Des Astié survivront-ils ?


Ma famille paternelle est originaire de Conques (en Rouergue). Le plus lointain ancêtre de cette lignée que j’ai pu identifier s’est marié en 1671. Il appartient à la 11ème génération. Avant ça… des lacunes de registres BMS et des registres notariaux. Les recherches se compliquent. Même si je ne désespère pas de trouver les générations précédentes un jour, pour le moment, ça s’arrête là.
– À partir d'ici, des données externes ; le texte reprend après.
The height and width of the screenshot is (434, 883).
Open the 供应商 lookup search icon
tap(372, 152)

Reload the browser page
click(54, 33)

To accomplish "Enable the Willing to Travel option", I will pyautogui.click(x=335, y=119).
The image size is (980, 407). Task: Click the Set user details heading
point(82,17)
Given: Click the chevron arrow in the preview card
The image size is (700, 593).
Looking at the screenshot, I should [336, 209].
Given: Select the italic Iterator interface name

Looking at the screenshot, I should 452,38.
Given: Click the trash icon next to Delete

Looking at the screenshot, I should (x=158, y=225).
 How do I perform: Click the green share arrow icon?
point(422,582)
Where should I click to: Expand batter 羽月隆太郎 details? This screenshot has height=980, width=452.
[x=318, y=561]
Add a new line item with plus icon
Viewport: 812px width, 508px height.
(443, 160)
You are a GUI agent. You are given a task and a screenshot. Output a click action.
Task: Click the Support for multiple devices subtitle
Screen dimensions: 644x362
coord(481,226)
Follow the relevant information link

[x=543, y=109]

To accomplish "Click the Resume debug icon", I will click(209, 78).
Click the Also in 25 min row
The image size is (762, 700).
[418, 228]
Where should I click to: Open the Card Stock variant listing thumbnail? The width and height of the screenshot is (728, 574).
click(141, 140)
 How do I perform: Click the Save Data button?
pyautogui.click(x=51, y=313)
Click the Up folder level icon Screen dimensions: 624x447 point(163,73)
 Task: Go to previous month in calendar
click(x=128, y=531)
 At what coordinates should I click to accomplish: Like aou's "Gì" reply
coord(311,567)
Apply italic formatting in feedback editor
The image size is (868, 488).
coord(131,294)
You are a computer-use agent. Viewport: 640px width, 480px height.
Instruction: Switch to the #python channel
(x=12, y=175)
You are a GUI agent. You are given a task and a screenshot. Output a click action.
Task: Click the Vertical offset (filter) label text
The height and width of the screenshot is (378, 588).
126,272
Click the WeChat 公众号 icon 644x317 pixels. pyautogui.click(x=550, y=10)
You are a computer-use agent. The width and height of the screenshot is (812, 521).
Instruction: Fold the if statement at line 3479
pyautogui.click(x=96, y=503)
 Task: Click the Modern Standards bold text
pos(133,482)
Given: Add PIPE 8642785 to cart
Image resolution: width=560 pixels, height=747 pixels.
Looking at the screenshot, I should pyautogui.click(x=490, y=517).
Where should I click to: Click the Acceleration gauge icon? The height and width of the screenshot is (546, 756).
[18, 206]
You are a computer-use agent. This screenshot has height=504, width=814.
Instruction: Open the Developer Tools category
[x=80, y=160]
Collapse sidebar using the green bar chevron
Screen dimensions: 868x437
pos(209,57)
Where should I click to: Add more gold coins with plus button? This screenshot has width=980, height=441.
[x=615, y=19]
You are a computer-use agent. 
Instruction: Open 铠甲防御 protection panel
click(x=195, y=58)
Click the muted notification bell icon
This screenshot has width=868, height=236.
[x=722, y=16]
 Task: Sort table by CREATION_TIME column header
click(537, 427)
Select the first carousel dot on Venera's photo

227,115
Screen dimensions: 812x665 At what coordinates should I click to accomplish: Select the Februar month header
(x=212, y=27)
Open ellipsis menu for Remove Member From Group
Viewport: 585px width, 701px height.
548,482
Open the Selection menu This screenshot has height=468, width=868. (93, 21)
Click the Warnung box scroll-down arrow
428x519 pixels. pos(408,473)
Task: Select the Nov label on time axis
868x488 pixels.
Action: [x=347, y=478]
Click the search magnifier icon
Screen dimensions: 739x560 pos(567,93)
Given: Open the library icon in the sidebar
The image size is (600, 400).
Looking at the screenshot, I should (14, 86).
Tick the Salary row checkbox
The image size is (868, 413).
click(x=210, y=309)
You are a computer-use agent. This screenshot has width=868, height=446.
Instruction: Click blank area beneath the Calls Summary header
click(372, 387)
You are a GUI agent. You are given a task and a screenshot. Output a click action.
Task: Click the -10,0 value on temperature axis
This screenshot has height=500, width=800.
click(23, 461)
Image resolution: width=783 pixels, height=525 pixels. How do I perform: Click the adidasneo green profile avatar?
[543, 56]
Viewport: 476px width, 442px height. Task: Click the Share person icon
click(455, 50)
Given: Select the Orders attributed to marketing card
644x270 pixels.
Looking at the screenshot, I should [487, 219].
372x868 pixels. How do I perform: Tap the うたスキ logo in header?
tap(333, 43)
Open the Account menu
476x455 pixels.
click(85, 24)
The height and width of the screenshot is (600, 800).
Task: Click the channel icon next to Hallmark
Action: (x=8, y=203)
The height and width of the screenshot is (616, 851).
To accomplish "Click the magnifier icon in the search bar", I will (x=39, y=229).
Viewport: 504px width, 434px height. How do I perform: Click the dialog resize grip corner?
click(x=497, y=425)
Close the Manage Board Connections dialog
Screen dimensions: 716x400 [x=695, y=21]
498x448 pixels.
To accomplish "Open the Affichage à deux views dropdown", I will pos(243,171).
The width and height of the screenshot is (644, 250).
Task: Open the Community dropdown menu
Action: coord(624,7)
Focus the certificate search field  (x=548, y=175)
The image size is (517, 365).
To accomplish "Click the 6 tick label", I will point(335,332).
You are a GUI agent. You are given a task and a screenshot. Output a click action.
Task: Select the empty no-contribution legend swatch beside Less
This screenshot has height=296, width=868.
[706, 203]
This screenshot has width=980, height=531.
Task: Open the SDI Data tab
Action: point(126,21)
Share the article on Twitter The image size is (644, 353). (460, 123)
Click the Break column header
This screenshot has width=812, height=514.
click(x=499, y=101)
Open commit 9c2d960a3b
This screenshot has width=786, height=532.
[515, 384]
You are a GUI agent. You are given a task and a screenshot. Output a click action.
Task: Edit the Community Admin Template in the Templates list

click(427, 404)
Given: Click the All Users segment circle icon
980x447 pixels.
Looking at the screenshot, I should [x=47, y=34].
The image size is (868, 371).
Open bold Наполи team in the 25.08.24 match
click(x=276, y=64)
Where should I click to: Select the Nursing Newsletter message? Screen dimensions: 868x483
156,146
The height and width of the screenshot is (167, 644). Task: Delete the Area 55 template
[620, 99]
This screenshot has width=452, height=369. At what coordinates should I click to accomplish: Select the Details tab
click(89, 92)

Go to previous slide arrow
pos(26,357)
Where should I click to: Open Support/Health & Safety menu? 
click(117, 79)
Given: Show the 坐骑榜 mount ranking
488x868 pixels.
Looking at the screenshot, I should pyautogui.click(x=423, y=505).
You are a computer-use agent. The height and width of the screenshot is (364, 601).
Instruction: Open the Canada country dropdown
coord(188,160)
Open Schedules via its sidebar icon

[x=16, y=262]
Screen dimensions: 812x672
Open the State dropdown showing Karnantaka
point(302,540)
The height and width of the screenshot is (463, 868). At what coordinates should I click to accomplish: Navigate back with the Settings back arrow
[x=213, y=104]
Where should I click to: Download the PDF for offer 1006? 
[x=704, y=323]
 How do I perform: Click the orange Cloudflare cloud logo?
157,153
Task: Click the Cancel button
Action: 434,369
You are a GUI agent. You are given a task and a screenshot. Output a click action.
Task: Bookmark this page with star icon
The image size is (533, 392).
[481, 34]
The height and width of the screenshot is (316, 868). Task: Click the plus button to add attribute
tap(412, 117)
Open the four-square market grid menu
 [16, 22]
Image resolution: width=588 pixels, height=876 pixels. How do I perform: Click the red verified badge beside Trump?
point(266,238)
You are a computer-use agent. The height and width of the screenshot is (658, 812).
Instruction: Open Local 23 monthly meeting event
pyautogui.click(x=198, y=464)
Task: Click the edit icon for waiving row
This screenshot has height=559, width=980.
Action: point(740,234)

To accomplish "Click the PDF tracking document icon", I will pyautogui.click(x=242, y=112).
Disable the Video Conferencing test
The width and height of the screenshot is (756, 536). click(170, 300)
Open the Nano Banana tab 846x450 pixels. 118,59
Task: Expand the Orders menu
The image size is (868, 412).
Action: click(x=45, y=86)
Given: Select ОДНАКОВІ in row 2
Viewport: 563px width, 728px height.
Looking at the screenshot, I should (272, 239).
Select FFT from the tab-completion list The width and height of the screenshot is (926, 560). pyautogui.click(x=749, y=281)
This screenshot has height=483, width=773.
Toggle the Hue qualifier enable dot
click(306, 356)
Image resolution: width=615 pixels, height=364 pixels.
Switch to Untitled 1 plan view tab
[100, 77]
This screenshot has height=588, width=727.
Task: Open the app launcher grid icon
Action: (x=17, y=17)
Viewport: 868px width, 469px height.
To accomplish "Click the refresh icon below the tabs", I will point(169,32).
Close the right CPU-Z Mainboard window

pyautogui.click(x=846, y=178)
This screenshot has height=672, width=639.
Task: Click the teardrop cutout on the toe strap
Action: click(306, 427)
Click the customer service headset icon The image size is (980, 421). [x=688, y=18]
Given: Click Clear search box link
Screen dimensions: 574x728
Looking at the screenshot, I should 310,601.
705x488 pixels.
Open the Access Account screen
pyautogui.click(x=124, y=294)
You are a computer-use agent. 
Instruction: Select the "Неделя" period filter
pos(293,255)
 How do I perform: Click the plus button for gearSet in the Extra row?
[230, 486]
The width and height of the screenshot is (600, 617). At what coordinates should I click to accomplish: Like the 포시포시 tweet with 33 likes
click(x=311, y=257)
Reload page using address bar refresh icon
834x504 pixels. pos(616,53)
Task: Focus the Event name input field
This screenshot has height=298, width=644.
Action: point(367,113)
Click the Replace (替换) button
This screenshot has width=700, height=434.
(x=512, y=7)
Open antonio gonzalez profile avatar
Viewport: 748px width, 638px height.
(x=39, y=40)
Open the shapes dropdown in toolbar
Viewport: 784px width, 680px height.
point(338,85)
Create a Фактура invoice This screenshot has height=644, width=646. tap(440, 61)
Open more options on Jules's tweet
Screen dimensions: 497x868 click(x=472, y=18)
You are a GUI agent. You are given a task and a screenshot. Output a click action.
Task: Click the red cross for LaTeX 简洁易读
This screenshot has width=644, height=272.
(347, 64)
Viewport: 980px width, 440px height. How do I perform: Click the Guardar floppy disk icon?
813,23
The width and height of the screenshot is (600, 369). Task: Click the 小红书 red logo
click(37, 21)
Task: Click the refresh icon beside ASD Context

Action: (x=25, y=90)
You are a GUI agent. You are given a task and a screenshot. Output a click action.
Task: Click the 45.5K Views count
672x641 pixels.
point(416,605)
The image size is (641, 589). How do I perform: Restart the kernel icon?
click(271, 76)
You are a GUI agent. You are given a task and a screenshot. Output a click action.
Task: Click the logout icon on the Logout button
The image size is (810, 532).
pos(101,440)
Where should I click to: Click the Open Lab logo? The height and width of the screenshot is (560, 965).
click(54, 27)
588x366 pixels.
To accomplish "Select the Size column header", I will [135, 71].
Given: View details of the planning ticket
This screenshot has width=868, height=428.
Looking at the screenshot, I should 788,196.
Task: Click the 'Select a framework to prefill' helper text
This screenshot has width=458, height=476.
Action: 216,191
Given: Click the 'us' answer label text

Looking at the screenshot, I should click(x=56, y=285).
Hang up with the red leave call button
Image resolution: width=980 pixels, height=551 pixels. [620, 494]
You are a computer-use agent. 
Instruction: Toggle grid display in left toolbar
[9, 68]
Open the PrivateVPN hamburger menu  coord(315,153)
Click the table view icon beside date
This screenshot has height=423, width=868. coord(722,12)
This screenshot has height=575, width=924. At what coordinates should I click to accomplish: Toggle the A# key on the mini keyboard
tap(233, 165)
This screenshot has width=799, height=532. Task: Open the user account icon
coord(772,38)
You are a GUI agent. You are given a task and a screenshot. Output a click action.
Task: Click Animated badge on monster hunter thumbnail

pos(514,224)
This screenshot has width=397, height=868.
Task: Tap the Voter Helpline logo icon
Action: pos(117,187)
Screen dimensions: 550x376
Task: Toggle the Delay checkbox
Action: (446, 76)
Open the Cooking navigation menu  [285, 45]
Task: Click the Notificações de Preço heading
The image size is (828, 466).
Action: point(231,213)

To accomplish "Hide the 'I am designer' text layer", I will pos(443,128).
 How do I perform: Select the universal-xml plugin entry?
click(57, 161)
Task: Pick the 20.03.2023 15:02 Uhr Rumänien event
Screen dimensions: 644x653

Pour ceux qui l’ignorent, j’ai un patronyme que l’on doit sans doute à saint Astier, ermite du Périgord : fils d’une famille romaine, né au VIème siècle à Puy-de-Pont (Périgord). La légende veut que, devenu ermite, il réalisa de nombreux miracles donnant au lieu une certaine renommée. Après sa mort, son tombeau attirant la dévotion des fidèles, une abbaye fut bâtie au VIIIème siècle, autour de laquelle s'est établie une cité, Saint-Astier. D’après les spécialistes, ce patronyme viendrait d'un nom de personne qui pourrait correspondre au germanique Asthari (ast = lance + hari = armée), mais qu'il faut plutôt sans doute rattacher au latin Asterius (dérivé de "aster" = étoile), popularisé par divers saints, notamment ledit ermite du Périgord cité plus haut.

Le patronyme est très fréquent dans l'Ardèche et la Drôme, ainsi qu'en Auvergne.
- on en compte un peu plus de 93 700 en France en 1700,
- 74 800 en 1800,
- 30 000 en 1900 [1].
Des familles plus ou moins célèbres portent ce nom (je n’aurai pas renié Alexandre Astier et toute sa famille s’ils avaient voulus être de mes cousins, par exemple). Pour la première fois j’ai rencontré ce « nom » en prénom : Astier Nicolas, récent vainqueur olympique en équitation (bien sûr, vous aurez remarqué comme moi que son prénom est un nom et que son nom est un prénom…).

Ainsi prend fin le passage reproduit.